Soloselbstständige Künstler:innen in der Pandemie: Post an die Prekären

2020 glänzte Brandenburgs Regierung mit einer Soforthilfe. Jetzt fordert sie zu Rückzahlungen auf. Was heißt das für soloselbstständige Kulturschaffende - nach zwei Jahren Corona?

Potsdam - Stellen Sie sich vor, Sie sind Julia. Julia ist Musikerin. Sagen wir Flötistin. Sie leben davon, dass Sie Auftritte haben. Im März 2020 werden Auftritte unmöglich. Alle Engagements werden abgesagt. Sie haben keine Einkünfte mehr, Rücklagen hatten Sie noch nie. Zum Glück gibt es eine Soforthilfe. Sie greifen sofort zu. Sie erhalten eine Unterstützung, vielleicht 2000 Euro. Zwei Jahre gehen ins Land. Sie hangeln sich durch. Und dann kommt ein Brief, der Sie befürchten lässt, Sie müssten 2000 Euro zurückzahlen.

So oder so ähnlich erging es vielen soloselbstständigen Künstler:innen zu Jahresbeginn. Viele haben Briefe von der Landesinvestitionsbank, kurz ILB, erhalten, die zur „Selbstüberprüfung“ im Kontext von im Jahr 2020 erhaltenen Soforthilfen auffordern.

Bei frühen Anträgen gelten auch Einnahmeverluste 

Die gute Nachricht dieses Textes ist, dass Julia ein Stück weit beruhigt sein darf. Eine PNN-Nachfrage bei der ILB ergibt: Inzwischen sei „ein ergänzendes Schreiben“ an alle Antragsteller:innen versendet worden, deren Antrag nach der ersten Richtlinie vom 24. März bewilligt wurde - das betreffe rund 3000 Begünstigte. Es gelte für sie demnach eine „erweiterte Schadensbetrachtung“, wonach auch „betriebliche monatliche Einnahmeverluste“ geltend gemacht werden können. Einnahmeausfälle also? Die kurze Antwort lautet: Ja. Die lange Antwort: Es gebe Einschränkungen, so ein ILB-Sprecher. Daher sei unbedingt die ILB-Hotline zu kontaktieren.

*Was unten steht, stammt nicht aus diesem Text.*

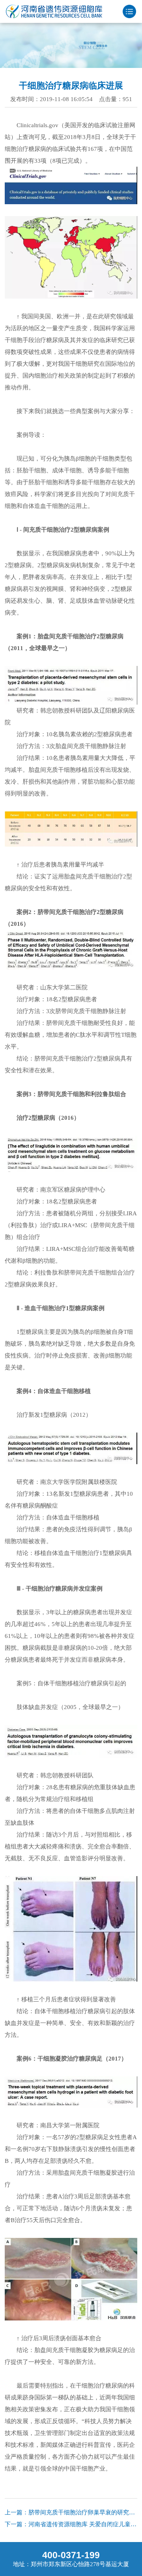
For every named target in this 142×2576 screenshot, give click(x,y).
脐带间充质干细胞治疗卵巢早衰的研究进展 (84, 2512)
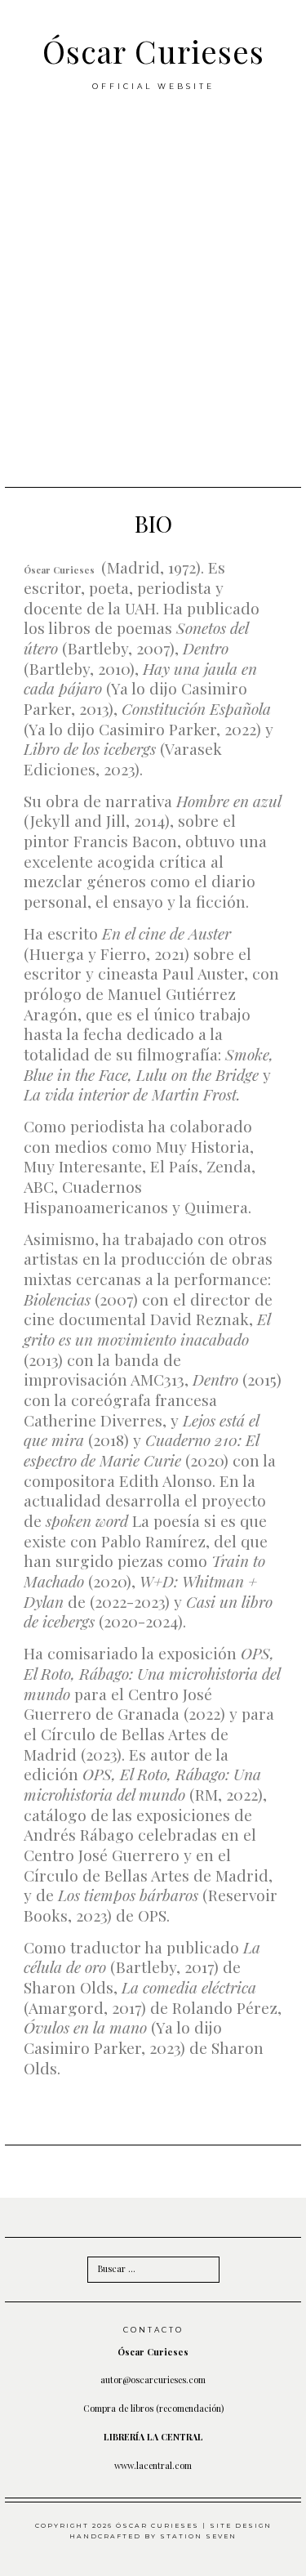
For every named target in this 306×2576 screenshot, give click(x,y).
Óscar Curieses (153, 50)
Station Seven (198, 2536)
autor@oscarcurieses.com (153, 2379)
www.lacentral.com (153, 2465)
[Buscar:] (153, 2268)
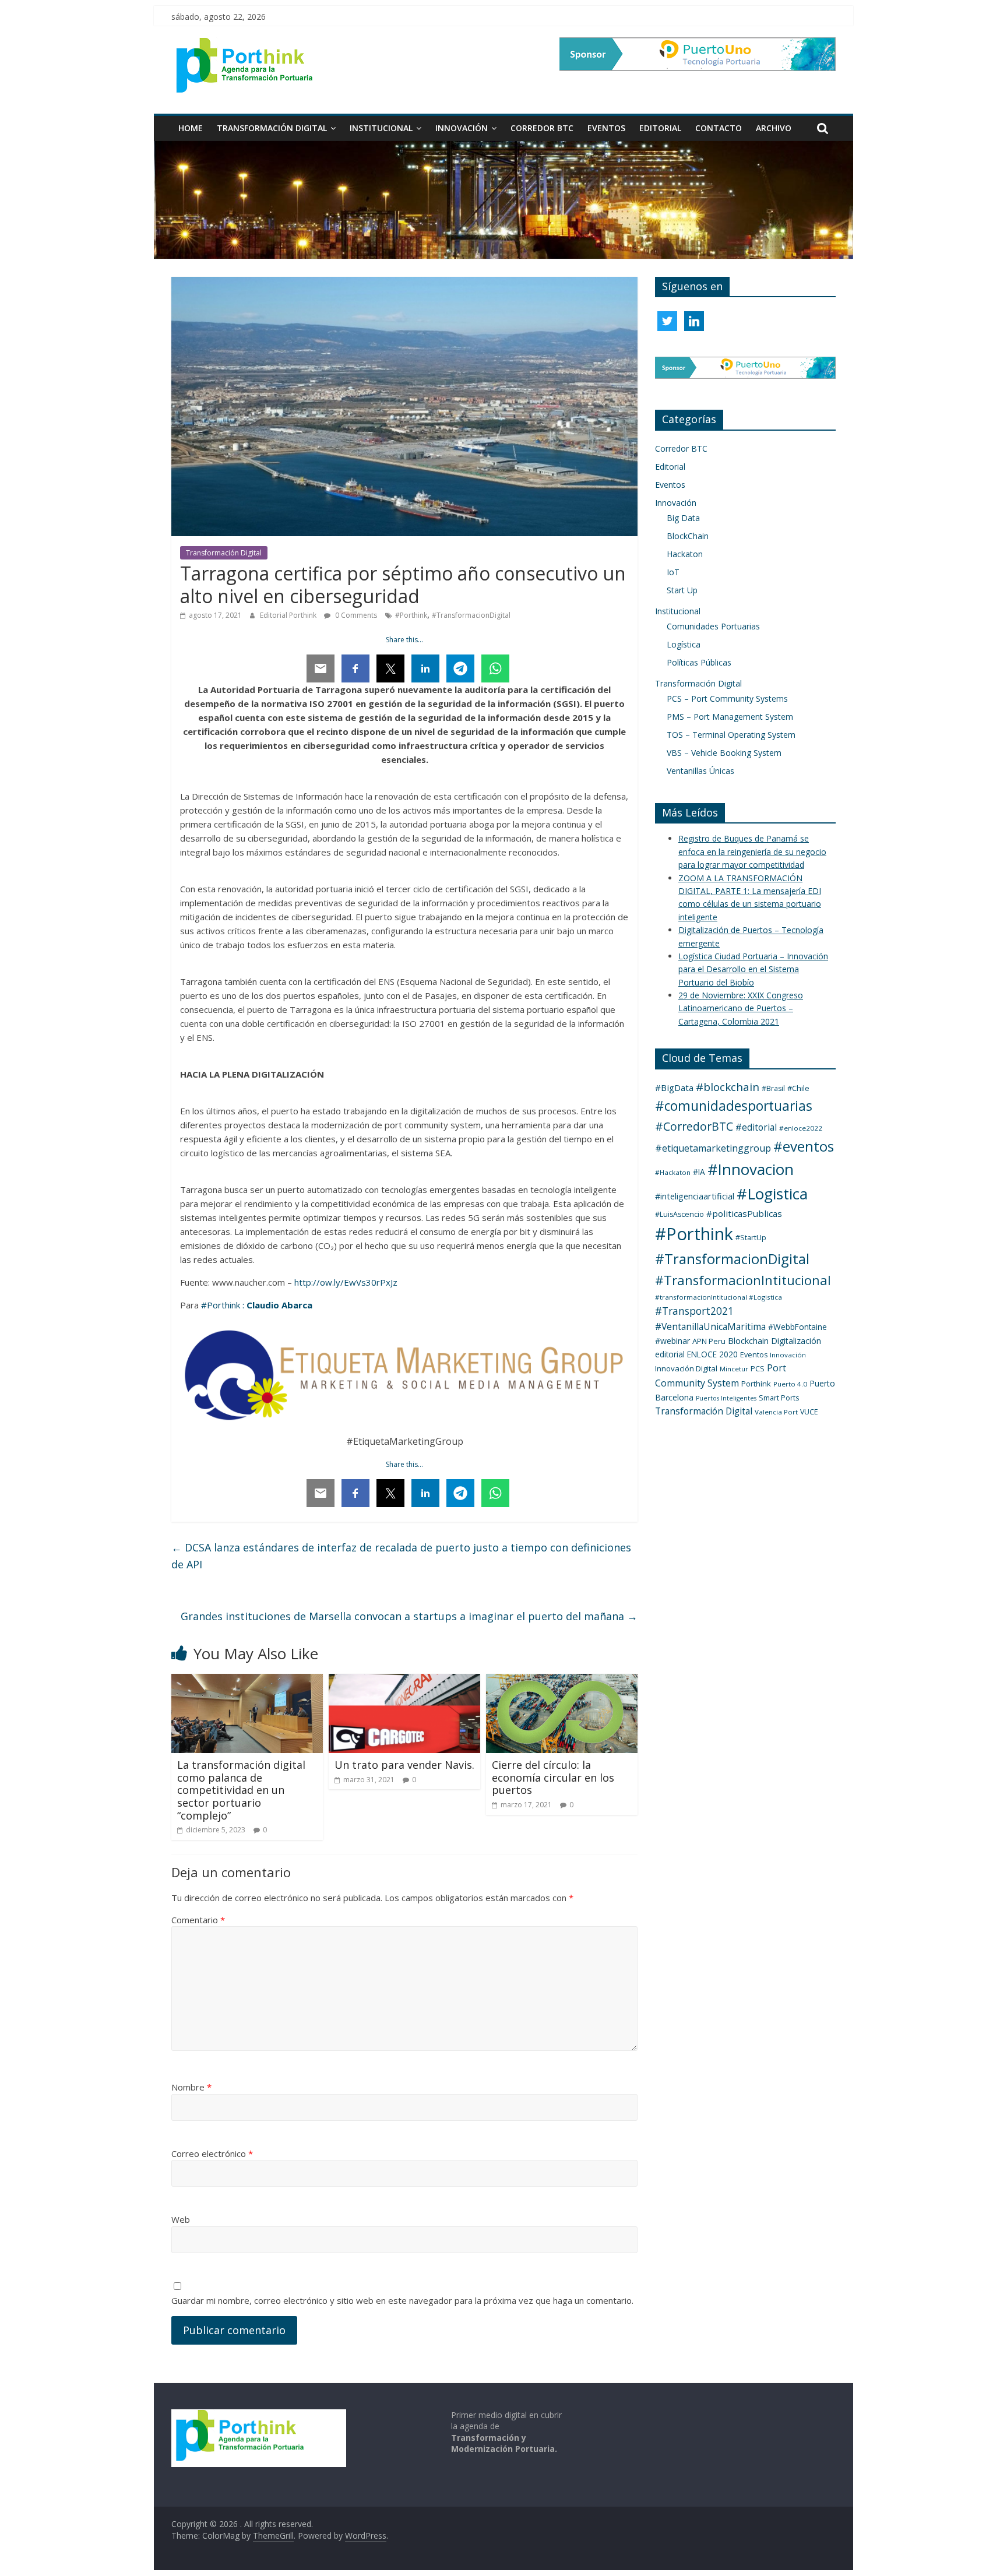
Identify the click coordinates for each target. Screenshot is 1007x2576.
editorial (670, 1354)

So erfreulich das teilweise Einlenken des Landes bei den Soforthilfe-Rückforderungen für viele sein dürfte: Die Nachricht besagt im Grunde nur, dass bei den Zuwendungen im Falle einer Überprüfung auch die Richtlinien der Vergabe gelten. Eigentlich eine Selbstverständlichkeit. 

17 000 Anträge allein am ersten Tag

Begonnen hatte die Verwirrung damit, dass Brandenburg schnell sein wollte. Kurz nach dem Lockdown im März 2020 stellte das Land Soforthilfen zur Verfügung. Eine Unterstützung, die Soloselbstständigen hilft, muss es möglich machen, Einnahmeausfälle geltend zu machen - und bei der Soforthilfe war das zunächst auch der Fall. Der Ansturm war enorm. Allein am ersten Tag gingen 17 000 Anträge ein. Insgesamt waren es laut ILB bis Ende Juni 2020 rund 76 500. Bewilligt wurden 63 500.

Zwei Jahre später ist die Euphorie über die Maßnahme bei vielen weg. Was wie ein Segen für Soloselbstständige wirkte, erwies sich als falsches Versprechen. Nur wenige Tage nach dem Start der Soforthilfe wurden die Richtlinien geändert. Einnahmeausfälle zählten ab 2. April nicht mehr . Damit war die Brandenburger Soforthilfe auf Bundeslinie - aber für freie Künstler:innen fiel sie weg. 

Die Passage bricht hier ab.